* **What you need to do**
When the line containing "Given: Click the browser back arrow" is found in the data below, copy it and each line after it through the line containing "The height and width of the screenshot is (684, 977).", exactly and with no others.

Collected data entries
....

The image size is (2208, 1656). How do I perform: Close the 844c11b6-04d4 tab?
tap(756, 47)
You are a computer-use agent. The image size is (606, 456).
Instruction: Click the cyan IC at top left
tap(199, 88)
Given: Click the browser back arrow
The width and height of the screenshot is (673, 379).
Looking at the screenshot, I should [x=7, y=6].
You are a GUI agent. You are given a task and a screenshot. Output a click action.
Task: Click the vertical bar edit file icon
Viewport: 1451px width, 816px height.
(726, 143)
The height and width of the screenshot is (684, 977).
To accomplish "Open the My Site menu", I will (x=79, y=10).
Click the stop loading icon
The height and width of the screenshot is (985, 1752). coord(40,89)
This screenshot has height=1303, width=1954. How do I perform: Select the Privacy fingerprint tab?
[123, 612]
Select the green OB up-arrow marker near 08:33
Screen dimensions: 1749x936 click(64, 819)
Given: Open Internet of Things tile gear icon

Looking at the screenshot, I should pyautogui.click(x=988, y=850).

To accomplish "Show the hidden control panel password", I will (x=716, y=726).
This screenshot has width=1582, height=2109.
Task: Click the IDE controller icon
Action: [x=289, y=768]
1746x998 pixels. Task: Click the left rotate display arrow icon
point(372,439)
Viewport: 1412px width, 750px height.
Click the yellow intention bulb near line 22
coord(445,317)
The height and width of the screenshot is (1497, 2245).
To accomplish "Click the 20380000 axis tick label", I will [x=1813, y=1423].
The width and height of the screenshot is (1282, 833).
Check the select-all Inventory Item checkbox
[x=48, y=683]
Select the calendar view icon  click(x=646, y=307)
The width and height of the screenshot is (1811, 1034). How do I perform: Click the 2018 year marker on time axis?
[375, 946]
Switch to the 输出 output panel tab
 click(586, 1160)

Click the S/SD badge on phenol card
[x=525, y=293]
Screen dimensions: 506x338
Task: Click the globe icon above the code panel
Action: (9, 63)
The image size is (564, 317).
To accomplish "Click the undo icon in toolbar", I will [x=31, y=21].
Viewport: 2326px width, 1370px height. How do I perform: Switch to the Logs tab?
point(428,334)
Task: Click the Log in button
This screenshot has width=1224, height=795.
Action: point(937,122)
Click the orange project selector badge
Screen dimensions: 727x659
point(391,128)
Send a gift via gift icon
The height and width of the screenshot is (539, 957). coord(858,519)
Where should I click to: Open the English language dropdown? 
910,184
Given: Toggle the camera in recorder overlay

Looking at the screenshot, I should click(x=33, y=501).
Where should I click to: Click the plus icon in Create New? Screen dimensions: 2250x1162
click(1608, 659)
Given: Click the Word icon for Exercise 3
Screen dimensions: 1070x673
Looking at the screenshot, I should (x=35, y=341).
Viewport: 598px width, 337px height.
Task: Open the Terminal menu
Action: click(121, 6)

....

* **Task solution**
Given: Click the browser back arrow
The width and height of the screenshot is (673, 379).
Looking at the screenshot, I should [x=7, y=6].
You are a GUI agent. You are given a task and a screenshot. Output a click action.
Task: Click the vertical bar edit file icon
Viewport: 1451px width, 816px height.
(726, 143)
The height and width of the screenshot is (684, 977).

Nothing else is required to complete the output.